What are the Benefits of Building Renewal?
With the influence of sustainability—and the focus on energy efficiency and its associated cost reductions—net cashflow can be enhanced and the building’s value is likely to increase. Energy costs are the largest controllable operating expense in a commercial building and are almost always overshadowed by an increase in asset value. However, the objective of the building renewal process should extend beyond cost savings to increasing the market appeal of a property.

Indoor environmental quality, user experience, tenant value, energy use, systems, and the building envelope have interdependent implications, and benefits can be maximized when implementing the building renewal process using an integrated design approach. High-performance buildings have been shown to provide tangible value to owners and tenants across a broad spectrum of areas including: reducing operating costs, attracting and retaining talent, increasing asset value, improving health and productivity, and supporting the reporting of enterprise-level environmental, social, and governance benchmarks.

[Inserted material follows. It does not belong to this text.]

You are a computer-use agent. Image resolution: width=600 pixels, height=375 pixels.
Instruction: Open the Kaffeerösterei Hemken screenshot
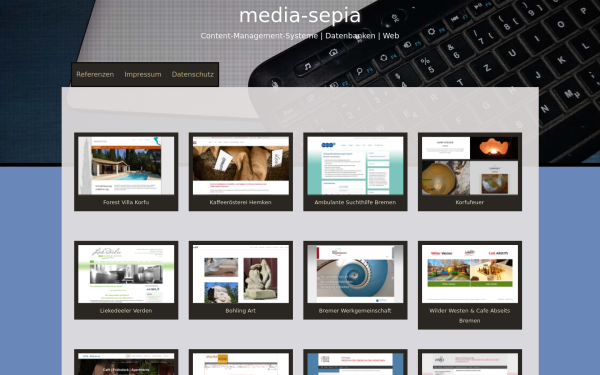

In addition to increasing value, building renewal can help future-proof a property by:

  • Addressing existing building performance standards such as Washington State’s Clean Buildings Act requirements and the impacts of building-energy disclosure ordinances.
  • Ensuring it will be less impacted by increases in energy prices.
  • Positioning it for future ENERGY STAR® and LEED® certifications.
  • Supporting corporate or other sector environmental and social governance goals.
  • Increasing occupant health, comfort, and productivity through improved lighting and ventilation strategies.
  • Creating a more compelling environmental narrative to help attract potential tenants and retain existing ones who are engaged and motivated by the updates.
  • Aligning with corporate and governmental leasing policies and environmental platforms.
  • Increasing resilience to current and future climate events.